Nice family photos Julian. It’s a great camera for both the everyday and project work,
Mine currently has a roll of HP5 loaded and I will be taking it to my niece’s 18th birthday party tomorrow. 🙂
Thanks Chris, it really is a fabulous little gem. It’s so easy to dismiss it due to it’s simplicity, but the image results speak for themselves. A true classic. I admit I have never thought of using one for a project, but I may just do that in the future. Cheers!
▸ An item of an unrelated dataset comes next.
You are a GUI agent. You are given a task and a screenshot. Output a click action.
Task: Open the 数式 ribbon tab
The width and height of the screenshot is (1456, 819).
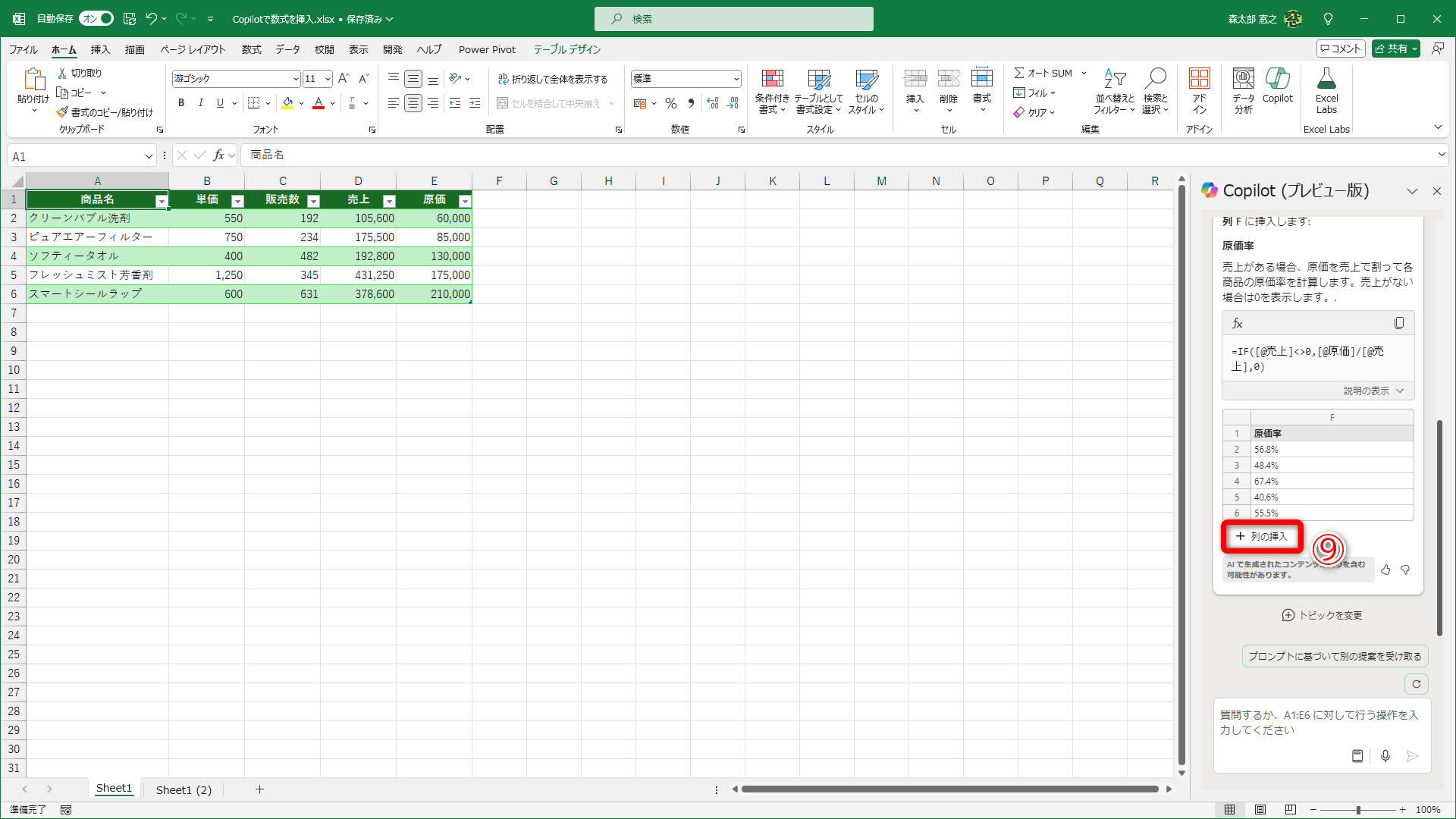(251, 49)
Very nice, indeed! I think the last picture of your grand-daughter is superb. Of course, the model make all the difference… The Tessar-style lens seems to work well for portraits, and you guessed perfectly for the focus. One disadvantage of the Trip 35 is you really do not know what aperture has been set by the selenium light meter system, so you can’t control depth of field. But this one was perfect. Keep at it and have fun.
Thanks for the comment, I do like the Trip, it’s not my first choice camera (I’ve fallen down the Olympus OM rabbit hole this time round along with 35RC, SP and a Voightlander CLR) but it got me shooting film again. The lack of control for the majority of its target audience would I imagine be less of an issue than to a more advanced shooter. Its appeal to me is its simplicity and speed, once you get your estimating of distances sorted, you are good to go.
Really nice work and a fine tribute to the Oly Trip 35. But oh dear — That’s not a Cessna — not the plane, not the wing, not the cap. Offhand I’d say it’s a Piper Cherokee, or one of the PA28 variants.
Hi David, thanks for the comment and thanks for the correction, I can amend the captions, sorry, I’m not too up on civilian aircraft. ????
Nice work, I particularly liked the two pictures of the wing. I swapped and ol, no longer used digital compact with a friend for a Pen F and 38mm f1.8 F.Zuiko auto-S, but I haven’t yet used it. I did use the lens with an adapter on my Sony Nex 5n, but I wasn’t too pleased with the result. There might be a problem with the lens, or it could just be my lack of experience at that time with using adapted legacy lenses. I’ll have to try it again. I’ve never used a half frame camera either for that matter.